*How to complete this task:*
Some entries follow. Reproduce exactly the lines starting at the one with "Stories (99, 72)" and stopping after the one with "Home (23, 72)".

*Data listing:*
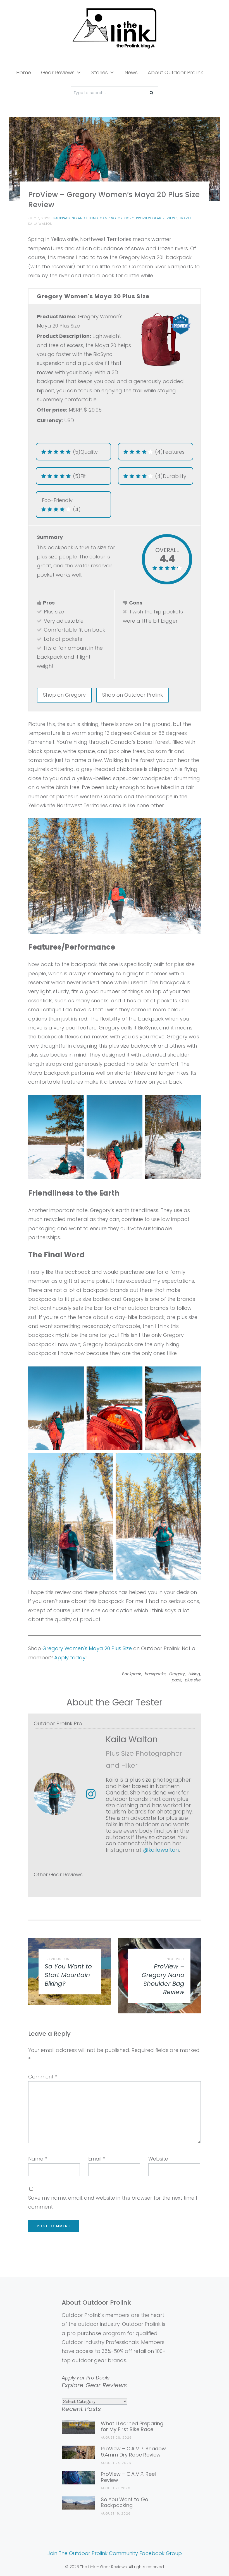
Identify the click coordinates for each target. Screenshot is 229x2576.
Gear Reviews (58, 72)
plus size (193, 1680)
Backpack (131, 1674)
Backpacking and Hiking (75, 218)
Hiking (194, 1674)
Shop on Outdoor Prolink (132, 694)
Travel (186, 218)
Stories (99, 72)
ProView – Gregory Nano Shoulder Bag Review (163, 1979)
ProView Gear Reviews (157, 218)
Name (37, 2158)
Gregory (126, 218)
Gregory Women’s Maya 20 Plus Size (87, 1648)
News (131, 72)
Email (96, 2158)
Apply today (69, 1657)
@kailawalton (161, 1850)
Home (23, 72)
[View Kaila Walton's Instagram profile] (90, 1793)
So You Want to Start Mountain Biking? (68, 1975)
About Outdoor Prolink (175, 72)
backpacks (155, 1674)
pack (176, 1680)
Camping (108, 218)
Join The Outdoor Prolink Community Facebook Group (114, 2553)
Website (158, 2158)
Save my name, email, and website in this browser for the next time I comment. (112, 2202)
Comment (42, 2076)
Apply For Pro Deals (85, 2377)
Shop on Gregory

...

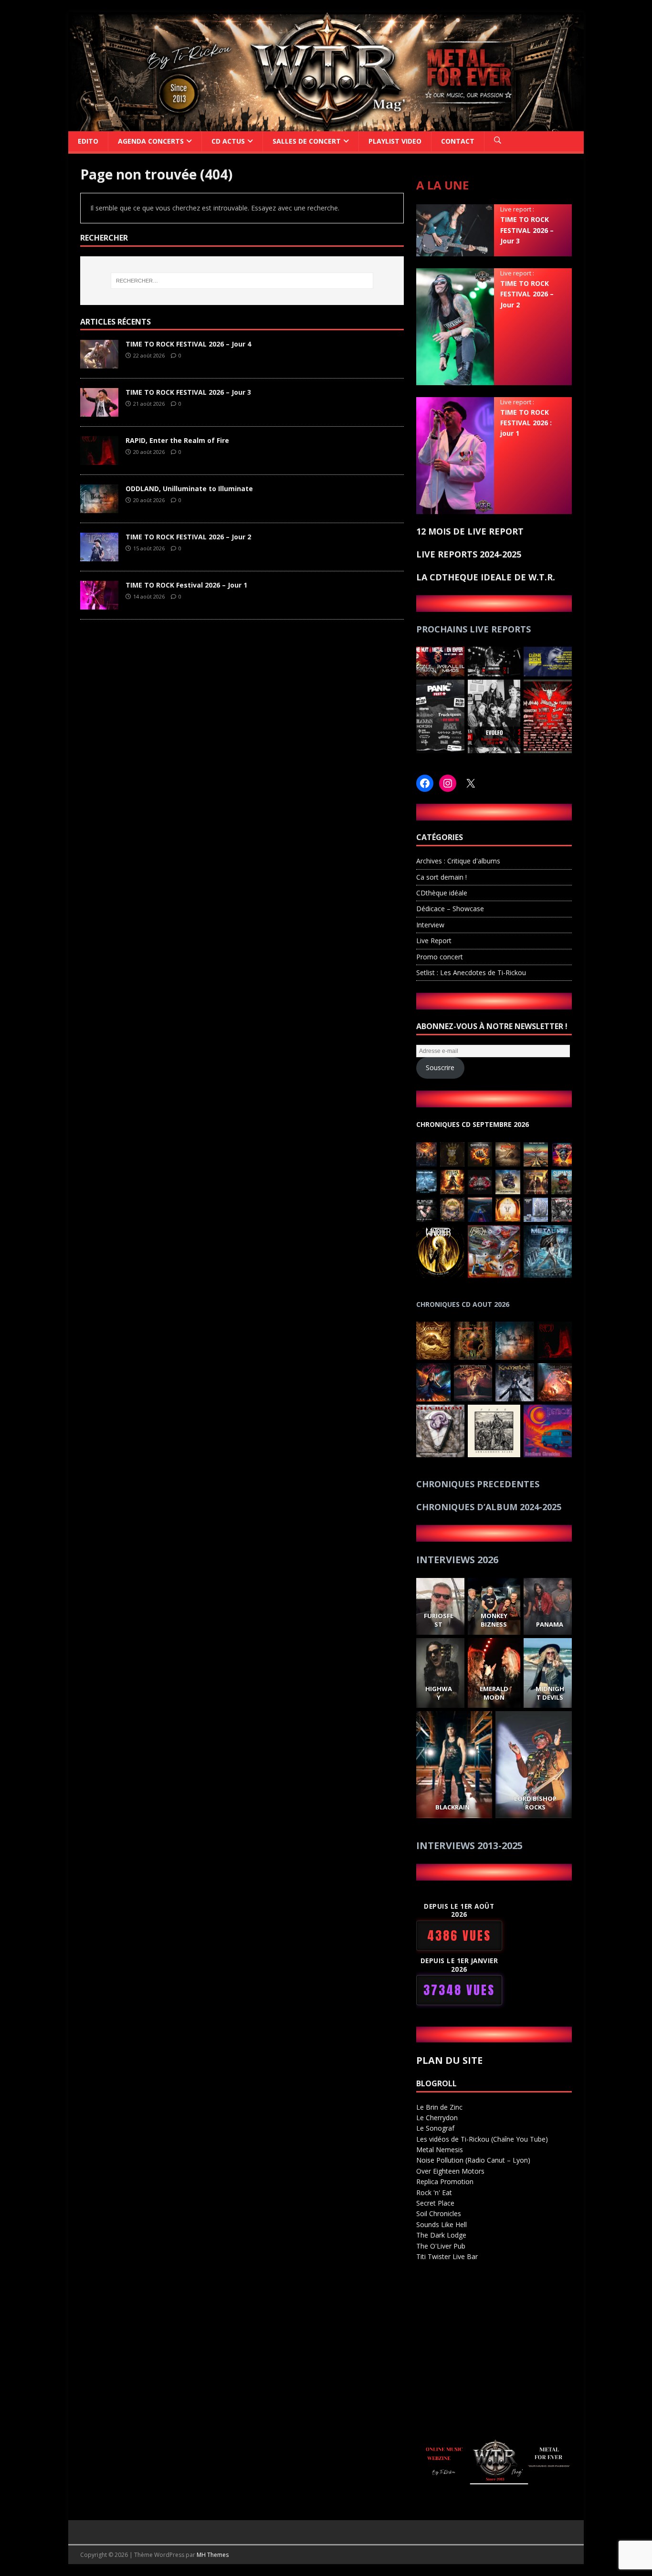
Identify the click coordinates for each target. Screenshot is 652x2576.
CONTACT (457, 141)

*Output for this exercise:*
Stories (99, 72)
ProView – Gregory Nano Shoulder Bag Review (163, 1979)
ProView Gear Reviews (157, 218)
Name (37, 2158)
Gregory (126, 218)
Gregory Women’s Maya 20 Plus Size (87, 1648)
News (131, 72)
Email (96, 2158)
Apply today (69, 1657)
@kailawalton (161, 1850)
Home (23, 72)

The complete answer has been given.